> EXTRAIT DU TEXTE
+ + + + +
Ces dérives concernent  le racisme et  l’antisémitisme, l’ethnicisation en général- nous en avons longuement parlé-  mais aussi un aspect moins évident et fondamental. Il s’agit sur le plan économique et social d’attaquer une partie du système capitalistee (la circulation et l’argent) au nom d’une autre, pour mieux conserver l’essentiel du mode de production… L’antisémitisme fait partie en général de cette déviation, on la retrouve de Proudhon au fascisme.
+ + + + +
> EXTRAITS DE DONNÉES
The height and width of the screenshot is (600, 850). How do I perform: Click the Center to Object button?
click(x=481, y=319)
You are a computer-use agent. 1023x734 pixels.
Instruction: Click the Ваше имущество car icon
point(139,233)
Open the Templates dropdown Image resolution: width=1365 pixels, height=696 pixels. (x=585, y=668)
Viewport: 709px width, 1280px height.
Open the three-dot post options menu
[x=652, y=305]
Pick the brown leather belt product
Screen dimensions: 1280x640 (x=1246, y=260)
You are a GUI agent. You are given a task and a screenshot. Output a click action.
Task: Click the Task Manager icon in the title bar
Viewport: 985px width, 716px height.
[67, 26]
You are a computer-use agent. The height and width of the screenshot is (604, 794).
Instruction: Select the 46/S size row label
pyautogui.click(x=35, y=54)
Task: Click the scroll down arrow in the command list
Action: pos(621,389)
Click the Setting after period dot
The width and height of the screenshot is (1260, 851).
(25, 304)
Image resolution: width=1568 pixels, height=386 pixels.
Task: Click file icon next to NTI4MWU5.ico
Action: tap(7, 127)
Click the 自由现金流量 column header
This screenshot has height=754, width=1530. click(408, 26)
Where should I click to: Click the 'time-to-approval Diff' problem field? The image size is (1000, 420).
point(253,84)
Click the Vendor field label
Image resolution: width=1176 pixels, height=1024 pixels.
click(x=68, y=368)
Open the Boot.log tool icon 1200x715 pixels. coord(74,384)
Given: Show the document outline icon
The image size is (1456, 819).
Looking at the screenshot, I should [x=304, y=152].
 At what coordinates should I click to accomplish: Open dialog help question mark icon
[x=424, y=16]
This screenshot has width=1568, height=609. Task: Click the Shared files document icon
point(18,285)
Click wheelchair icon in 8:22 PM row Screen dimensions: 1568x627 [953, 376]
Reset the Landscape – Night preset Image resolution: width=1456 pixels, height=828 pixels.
+ + + + +
> PROBLÈMES À RÉSOUDRE
(1) D'après l'extrait sur les dérives racistes et antisémites, de qui à quoi retrouve-t-on cette déviation ?
(2) Recopiez fidèlement le passage de l'extrait sur les dérives racistes et antisémites qui va de « Ces dérives concernent  le » jusqu'à « Proudhon au fascisme. » inclus.
(3) Rédigez la suite de l'extrait sur les dérives racistes et antisémites, à partir de sa dernière phrase.
La liste n'est pas utile pour répondre.

> RÉPONSES PAR QUESTION
(1) De Proudhon au fascisme.

(2)
Ces dérives concernent  le racisme et  l’antisémitisme, l’ethnicisation en général- nous en avons longuement parlé-  mais aussi un aspect moins évident et fondamental. Il s’agit sur le plan économique et social d’attaquer une partie du système capitalistee (la circulation et l’argent) au nom d’une autre, pour mieux conserver l’essentiel du mode de production… L’antisémitisme fait partie en général de cette déviation, on la retrouve de Proudhon au fascisme.

(3)
Parce qu’il y a eu l’atrocité de la Shoah ne voir que l’antisémitisme de ce néo-romantisme « révolutionnaire » vulgarisé, superficiel et gommer ce qui est en cause sur le fond, la focalisation sur la circulation et l’argent, le regret des formes primitives imaginaires, nous empêche de procéder à une critique réelle de ces mouvements.  Qu’il y ait un nouveau romantisme dans les réponses non seulement de cet altermondialisme aux relents suspects mais dans des mouvements comme les indignés, a été déja relevé. Un romantisme, un vis à vis entre adversaires et adeptes des lumières, aussi une critique réactionnaire au nom du regret du passé.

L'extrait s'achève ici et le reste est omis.